Kayısının içeriğinde antioksidan etkiye sahip"karotenoid" olduğunu belirten Tatlıoğlu, "Sarı, turuncu ve kırmızı renkleri barındıran karotenoidlerden olan beta-karoten kayısıda bol miktarda bulunmakta.
A vitaminin ön maddesidir ve ihtiyaç duyulduğunda vücut tarafından A vitaminine dönüştürülerek kullanılır. Vücutta, A vitaminine dönüşebilen birçok karotenoid arasından, dönüşüm oranı en çok olanı beta-karotendir. Yağda çözünebilen A vitamini; görme, üreme ve sağlıklı bir cilt ile bağışıklık sisteminin korunması açısından önemlidir.
Kalbi koruyor, cildi güzelleştiriyor
Kayısının sağlıklı ağız ve dişlerden parlak bir cilde kadar tüm vücut için yararlı bir besin olduğunu söyleyen Tatlıoğlu sözlerine şöyle devam etti:
Kayısı yüksek potasyum içeriği sayesinde kalp koruyucu etkiye sahiptir. Kalp atış hızının düzenlenmesine yardımcı olur. İçeriğindeki potasyum kalp kaslarını besler.

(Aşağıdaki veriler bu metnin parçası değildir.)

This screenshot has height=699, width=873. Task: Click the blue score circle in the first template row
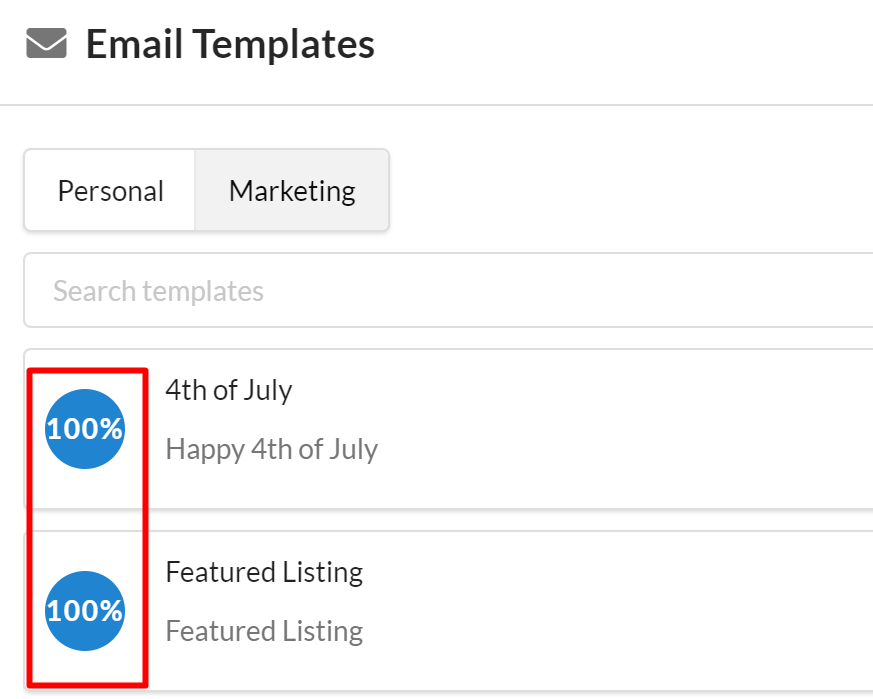tap(85, 429)
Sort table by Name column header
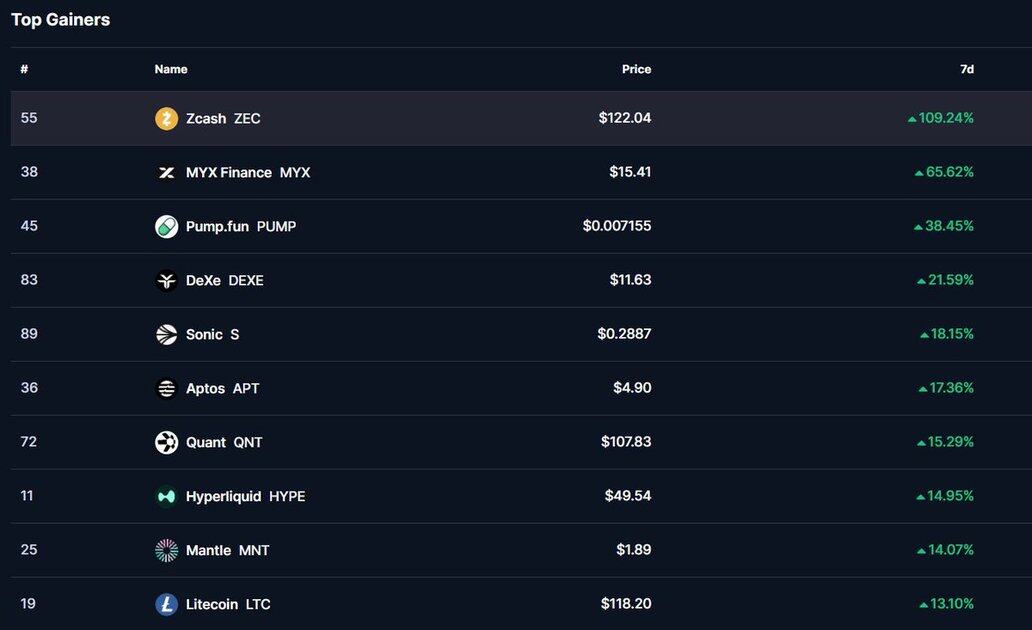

Tansiyonu dengeler ve kan basıncının normal düzeylerde seyretmesini sağlar. İçerdiği kalsiyum, fosfor gibi mineraller kemik sağlığı açısından önemlidir. Ağız ve diş sağlığı için yararlı bir meyvedir.
Bağışıklık sistemini güçlendirir, diş eti sorunlarının oluşmasını engeller ve ağız içi yaraların iyileşmesine yardımcı olur. Bol miktarda demir içeren kayısı, kansızlığa karşı koruyucu etkiye sahiptir.
Hamileler, büyüme ve gelişme çağındaki çocuklar için yararlı bir meyve olan kayısının taze olanında C vitamini bulunmaktadır. Antioksidan özellikteki beta-karotenin yaşlanmayı geciktirme etkisi vardır.
Kayısı cildi nemlendirir, korur ve pürüzsüzleştirir. A vitamininin deride yağ bezlerinin aktivitesini baskıladığı kanıtlanmıştır. İçerdiği A vitamini akne gibi cilt bozuklukları oluşumunu önler.
Kuru kayısının 'gün kurusu' olanı tüketilmeli
Kuru kayısı seçimi yapılırken, 'gün kurusu' adıyla bilinen doğal olanının tüketilmesi gerektiğini söyleyen Tatlıoğlu, "Yaz aylarında tazesi tüketilebilen kayısının sene boyunca kurusu da uygun ortamlarda saklanabilmektedir.
Kuru kayısının rengini korumak için kullanılan kükürt dioksit astım hastalarında alerji riskini artırmaktadır. Bu sebeple sülfür içermeyen, doğal yollardan kurutulan, işlem görmemiş, koyu renkli 'gün kurusu' denilen kayısı tüketilmelidir. Kuru kayısının glisemik indeksi yüksektir ve tüketim miktarı sınırlandırılmalıdır.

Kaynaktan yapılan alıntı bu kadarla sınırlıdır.